Das Vorliegen eines schweren Schädel-Hirn-Traumas (SHT), sei es in isolierter Form oder im Rahmen einer Mehrfachverletzung, stellt eine Herausforderung für die erstbehandelnden Ärzte am Unfallort oder in der Klinik dar. Es ist von Vorteil, Grundbegriffe der neurologischen Beurteilung zu beherrschen, so daß der Schweregrad der Verletzung eingeschätzt werden kann. Sehr viel benutzt wird hier die Glasgow-Coma Skala und die Einteilung in leichtes, mittelschweres und schweres SHT. Es ist sehr wichtig, Begleitverletzungen anderer Körperregionen zu erkennen, welche in etwa 40% vorkommen. Da gleichzeitig vorhandene Hypoxämien und systemische Blutdruckabfälle den Verlauf eines SHT durch Ausbildung eines sekundären Hirnschadens negativ beeinflussen, ist die Wiederherstellung bzw. Sicherung der Vitalfunktionen zunächst das wichtigste therapeutische Anliegen. Bewußtlose Patienten werden intubiert und beatmet. Forcierte Hyperventilationen scheinen eher ungünstig zu sein. Es werden Anästhetika und Adjuvanzien eingesetzt, die das intrakranielle Gefäßsystem nicht erweitern und damit den intrakraniellen Druck nicht erhöhen, was für alle i.v. Hypnotika, Sedativa und Opioide gilt, solange keine Atemdepression auftritt. Ketamin hat am Unfallort seit Jahren eine feste Indikation. Ein abgefallener Systemblutdruck wird angehoben. Ein nach dem Trauma angestiegender Blutdruck wird erst vorsichtig gesenkt, wenn er etwa 30% über dem individuellen Normbereich liegt. Ein adäquater zerebraler Perfusionsdruck (BD minus ICD) wird angestrebt. Liegt ein Polytrauma vor, muß eine starke chirurgische Blutung, z.B. aus Leber oder Milz, zunächst operativ versorgt werden, bevor die Kraniotomie beginnt. Eine übermäßige Gabe von Ringerlaktatlösungen ist wegen der nicht auszuschließenden Gefahr eines Hirnödems zu vermeiden. Die routinemäßige Gabe von Osmodiuretika wie Mannit ist nicht indiziert.

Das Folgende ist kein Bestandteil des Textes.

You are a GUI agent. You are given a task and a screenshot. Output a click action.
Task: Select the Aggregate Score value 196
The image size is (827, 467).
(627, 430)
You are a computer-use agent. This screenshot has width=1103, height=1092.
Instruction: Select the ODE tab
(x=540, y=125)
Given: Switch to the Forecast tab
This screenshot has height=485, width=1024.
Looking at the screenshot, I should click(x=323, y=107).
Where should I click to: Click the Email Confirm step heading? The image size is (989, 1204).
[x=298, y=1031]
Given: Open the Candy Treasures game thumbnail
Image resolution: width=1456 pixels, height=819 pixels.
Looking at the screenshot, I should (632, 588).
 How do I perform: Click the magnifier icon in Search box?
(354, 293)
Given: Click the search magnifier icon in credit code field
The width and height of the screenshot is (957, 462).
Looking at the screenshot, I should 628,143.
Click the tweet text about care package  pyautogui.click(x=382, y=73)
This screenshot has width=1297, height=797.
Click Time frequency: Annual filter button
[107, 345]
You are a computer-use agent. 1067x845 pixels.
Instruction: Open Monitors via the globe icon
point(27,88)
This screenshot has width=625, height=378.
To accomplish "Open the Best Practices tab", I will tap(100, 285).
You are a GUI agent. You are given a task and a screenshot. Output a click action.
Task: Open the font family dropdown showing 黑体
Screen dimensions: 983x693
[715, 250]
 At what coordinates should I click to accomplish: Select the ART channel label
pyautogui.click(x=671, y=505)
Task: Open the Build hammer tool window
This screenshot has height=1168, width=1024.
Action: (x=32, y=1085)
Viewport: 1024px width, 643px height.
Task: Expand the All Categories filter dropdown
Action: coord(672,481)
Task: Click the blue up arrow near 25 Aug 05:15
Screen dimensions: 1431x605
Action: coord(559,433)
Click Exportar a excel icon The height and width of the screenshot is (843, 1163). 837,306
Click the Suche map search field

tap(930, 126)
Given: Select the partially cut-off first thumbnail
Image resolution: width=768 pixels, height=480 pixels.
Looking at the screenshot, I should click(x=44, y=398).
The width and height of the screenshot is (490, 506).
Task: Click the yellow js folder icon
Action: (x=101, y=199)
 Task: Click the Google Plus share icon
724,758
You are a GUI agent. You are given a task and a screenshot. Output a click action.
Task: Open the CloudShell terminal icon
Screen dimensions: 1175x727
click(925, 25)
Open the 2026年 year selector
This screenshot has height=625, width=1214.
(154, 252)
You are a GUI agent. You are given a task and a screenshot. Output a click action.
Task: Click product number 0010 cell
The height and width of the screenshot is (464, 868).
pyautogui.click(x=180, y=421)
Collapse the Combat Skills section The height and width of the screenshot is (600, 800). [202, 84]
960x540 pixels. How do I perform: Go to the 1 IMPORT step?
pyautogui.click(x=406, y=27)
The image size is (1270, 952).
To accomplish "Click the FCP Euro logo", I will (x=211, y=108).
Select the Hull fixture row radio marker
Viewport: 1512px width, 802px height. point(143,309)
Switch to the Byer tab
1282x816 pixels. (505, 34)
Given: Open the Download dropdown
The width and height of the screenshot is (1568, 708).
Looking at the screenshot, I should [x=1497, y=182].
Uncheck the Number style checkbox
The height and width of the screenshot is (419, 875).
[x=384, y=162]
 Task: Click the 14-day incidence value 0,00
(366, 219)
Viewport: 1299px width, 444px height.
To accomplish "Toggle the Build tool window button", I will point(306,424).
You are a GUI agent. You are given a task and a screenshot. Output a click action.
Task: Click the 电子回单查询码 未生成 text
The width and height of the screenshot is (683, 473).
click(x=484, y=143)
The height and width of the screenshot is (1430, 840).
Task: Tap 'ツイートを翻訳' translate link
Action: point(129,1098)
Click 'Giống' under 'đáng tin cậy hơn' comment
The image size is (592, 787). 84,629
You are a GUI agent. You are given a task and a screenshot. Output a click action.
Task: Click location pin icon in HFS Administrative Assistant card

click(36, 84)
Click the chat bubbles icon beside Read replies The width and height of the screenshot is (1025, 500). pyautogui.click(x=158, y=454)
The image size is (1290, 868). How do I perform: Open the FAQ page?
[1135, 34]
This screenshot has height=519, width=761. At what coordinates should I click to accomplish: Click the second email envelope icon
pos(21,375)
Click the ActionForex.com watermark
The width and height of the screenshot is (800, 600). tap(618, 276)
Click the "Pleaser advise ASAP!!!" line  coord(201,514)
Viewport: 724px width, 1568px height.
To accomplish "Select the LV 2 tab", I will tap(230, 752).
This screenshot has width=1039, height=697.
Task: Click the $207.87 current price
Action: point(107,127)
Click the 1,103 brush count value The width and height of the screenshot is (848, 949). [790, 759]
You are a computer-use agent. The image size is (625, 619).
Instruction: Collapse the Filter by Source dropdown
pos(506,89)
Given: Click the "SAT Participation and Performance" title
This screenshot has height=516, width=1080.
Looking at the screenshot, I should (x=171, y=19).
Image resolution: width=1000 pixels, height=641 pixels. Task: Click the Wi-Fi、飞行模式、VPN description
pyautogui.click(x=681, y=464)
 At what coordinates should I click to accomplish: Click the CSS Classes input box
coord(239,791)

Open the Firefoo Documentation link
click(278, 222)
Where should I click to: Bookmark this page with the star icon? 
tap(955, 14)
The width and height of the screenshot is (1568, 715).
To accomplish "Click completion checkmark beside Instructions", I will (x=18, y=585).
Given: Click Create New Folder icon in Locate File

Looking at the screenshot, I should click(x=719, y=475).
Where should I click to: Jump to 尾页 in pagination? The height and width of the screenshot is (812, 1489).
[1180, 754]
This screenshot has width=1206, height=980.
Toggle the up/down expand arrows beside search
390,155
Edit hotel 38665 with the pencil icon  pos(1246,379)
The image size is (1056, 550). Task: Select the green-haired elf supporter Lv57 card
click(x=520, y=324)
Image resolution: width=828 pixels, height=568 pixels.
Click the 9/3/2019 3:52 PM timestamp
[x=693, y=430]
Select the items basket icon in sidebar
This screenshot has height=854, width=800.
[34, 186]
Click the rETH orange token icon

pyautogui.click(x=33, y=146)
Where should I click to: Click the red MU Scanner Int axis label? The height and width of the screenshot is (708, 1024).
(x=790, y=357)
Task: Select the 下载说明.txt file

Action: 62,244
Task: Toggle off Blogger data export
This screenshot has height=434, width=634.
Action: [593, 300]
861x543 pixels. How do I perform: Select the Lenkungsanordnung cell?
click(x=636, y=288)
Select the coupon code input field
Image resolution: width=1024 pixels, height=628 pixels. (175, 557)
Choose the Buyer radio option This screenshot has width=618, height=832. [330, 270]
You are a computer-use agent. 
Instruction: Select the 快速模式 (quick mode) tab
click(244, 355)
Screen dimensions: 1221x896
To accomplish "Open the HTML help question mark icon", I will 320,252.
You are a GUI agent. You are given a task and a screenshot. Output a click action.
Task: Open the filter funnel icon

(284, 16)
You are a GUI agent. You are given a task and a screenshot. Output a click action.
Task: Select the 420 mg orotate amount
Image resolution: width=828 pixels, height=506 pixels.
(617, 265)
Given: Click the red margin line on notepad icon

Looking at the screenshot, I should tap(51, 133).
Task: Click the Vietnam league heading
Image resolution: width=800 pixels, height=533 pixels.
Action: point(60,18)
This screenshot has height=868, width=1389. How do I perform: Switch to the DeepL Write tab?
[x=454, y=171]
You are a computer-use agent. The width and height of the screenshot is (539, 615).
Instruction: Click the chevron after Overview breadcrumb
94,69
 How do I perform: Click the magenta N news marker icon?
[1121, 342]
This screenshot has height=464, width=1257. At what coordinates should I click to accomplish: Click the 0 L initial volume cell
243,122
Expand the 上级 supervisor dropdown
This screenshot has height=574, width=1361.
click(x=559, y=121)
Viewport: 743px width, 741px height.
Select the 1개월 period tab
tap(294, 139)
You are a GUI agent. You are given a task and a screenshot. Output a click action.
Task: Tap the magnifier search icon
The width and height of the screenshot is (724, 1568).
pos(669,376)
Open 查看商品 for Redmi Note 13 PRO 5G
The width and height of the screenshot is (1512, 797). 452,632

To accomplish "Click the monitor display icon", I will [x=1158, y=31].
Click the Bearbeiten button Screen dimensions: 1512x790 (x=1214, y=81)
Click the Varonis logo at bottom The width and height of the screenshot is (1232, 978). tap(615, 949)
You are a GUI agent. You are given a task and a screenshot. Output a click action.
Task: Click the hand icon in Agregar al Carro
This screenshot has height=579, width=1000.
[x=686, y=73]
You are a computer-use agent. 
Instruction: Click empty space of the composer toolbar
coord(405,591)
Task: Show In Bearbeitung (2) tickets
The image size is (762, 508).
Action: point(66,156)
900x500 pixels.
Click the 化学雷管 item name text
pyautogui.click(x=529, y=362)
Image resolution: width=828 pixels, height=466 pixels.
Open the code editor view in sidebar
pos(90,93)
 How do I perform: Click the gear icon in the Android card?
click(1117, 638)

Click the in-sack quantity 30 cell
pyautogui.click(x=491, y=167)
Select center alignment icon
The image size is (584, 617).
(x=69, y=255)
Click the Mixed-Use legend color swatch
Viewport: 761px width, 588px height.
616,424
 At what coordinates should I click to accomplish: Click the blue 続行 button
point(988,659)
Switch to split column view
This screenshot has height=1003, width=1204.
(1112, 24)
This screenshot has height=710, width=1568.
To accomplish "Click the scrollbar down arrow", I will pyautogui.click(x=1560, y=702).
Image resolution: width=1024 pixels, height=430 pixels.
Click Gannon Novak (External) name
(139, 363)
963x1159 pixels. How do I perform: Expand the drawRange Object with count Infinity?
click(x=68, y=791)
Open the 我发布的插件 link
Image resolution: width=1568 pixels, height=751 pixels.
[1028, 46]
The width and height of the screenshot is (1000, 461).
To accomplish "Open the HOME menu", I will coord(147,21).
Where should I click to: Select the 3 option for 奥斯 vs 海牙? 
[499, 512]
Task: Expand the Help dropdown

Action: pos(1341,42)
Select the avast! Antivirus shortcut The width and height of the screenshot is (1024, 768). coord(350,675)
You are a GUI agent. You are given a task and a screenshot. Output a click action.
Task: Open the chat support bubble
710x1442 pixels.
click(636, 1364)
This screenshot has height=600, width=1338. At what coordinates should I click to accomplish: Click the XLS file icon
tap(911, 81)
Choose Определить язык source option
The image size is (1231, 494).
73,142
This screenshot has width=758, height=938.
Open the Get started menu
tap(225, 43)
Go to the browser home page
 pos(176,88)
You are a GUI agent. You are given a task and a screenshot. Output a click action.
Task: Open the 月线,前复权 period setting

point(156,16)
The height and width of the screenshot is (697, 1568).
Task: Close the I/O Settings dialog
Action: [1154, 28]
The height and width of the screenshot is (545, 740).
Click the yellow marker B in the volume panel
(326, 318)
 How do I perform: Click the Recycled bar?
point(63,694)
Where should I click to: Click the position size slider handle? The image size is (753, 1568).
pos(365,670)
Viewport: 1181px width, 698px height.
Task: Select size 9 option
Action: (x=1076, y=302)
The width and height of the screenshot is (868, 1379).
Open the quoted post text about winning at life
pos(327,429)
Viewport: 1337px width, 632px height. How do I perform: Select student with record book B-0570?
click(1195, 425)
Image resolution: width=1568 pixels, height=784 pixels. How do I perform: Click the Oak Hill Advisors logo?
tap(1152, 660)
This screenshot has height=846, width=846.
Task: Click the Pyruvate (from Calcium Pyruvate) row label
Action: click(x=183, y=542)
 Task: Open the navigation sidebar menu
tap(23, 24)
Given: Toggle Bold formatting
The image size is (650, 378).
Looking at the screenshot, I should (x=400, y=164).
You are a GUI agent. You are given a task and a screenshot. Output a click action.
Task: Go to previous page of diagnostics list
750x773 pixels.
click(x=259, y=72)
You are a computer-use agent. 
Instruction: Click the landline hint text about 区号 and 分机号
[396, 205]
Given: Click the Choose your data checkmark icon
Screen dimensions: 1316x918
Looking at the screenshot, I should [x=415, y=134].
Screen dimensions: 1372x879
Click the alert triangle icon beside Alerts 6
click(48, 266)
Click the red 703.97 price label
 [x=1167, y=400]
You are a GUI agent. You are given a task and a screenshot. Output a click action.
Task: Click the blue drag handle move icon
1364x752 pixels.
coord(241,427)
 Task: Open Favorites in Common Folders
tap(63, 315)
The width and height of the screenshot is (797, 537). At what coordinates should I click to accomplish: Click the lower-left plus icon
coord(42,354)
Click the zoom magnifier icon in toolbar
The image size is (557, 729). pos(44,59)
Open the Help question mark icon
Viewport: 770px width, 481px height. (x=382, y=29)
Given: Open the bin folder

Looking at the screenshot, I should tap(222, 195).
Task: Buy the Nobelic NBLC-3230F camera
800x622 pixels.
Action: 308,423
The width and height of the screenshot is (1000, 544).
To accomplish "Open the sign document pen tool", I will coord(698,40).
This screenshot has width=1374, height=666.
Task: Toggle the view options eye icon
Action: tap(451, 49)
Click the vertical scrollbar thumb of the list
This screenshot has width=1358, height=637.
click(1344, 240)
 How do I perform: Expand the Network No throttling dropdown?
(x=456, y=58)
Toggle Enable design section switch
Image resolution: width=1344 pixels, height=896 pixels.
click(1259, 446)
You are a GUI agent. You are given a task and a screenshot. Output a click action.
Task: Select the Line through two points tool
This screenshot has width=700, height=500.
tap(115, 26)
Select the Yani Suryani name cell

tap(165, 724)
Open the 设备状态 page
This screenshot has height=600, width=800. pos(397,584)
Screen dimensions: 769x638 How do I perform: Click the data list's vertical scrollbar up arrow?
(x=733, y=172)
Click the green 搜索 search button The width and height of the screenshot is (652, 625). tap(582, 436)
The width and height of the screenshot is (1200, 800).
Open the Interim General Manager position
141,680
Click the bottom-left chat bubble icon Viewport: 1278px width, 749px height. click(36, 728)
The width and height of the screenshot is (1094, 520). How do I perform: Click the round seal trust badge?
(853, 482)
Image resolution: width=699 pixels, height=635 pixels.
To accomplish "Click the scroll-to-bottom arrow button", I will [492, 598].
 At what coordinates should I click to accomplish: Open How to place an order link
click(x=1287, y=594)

Eine günstige klinische Wirkung von Kortikosteroiden konnte bisher bei Vorliegen eines SHT nicht gezeigt werden – anders als vielleicht bei spinalen Traumen. Neuere Therapieansätze wie Anhebung des zerebralen Perfusionsdrucks, Gabe von hypertonen-hyperonkotischen Lösungen, von NMDA-/AMPA-Antagonisten und von z.B. 21-Aminosteroiden werden zwar erprobt, haben aber noch keinen generellen oder auch noch gar nicht Eingang in die Klinik bei der Therapie des SHT gefunden.

Summary

The occurrence of severe head injury, isolated or in connection with polytrauma, is a challenge for all physicians working in emergency care at the scene of an accident or afterwards in hospital care. It is an advantage to have a basic knowledge of neurological assessment. The Glasgow Coma Scale is widely used in this context; we refer to mild, moderate, and severe injuries. It is very important to recognise concomitant injuries, which occur in about 40% of cases. As coexisting hypoxaemia and hypotension have an adverse effect on the time course of head injury by inducing secondary brain damage, it is essential in therapy to quickly restore the vital body functions. Unconscious patients are tracheally intubated and ventilated. Forced hyperventilation over a lengthy period seems to have an unfavourable effect on outcome. Anaesthetic drugs and adjuvant therapies are used that do not increase intracranial vessel diameter and consequently intracranial pressure (ICP). This applies to all i.v. anaesthetics, sedatives, and opioids, as long as no respiratory depression occurs. Ketamine has been useful for many years at the scene of an accident. An existing low blood pressure (BP) is raised while a significantly increased BP is moderately lowered. It is necessary to have adequate cerebral perfusion pressure (CPP), which is defined as mean BP minus ICP. In cases of polytrauma with heavy bleeding, e.g., from the liver or spleen, the blood loss must be stopped before the neurosurgeon begins. Excessive i.v. administration of Ringer's lactate should be avoided. Today, the routine use of osmodiuretics, e.g., mannitol, is not indicated. It has not yet been possible to show that using corticosteroids is definitely beneficial in human brain trauma; there may be a positive effect in connection with spinal trauma. New therapies are being investigated, such as increasing CPP, administering AMPA/NMDA-antagonists, 21-aminosteroids, or hypertonic-hyperoncotic solutions. However, they have not as yet been proven effective for general clinical use or clinical use et al.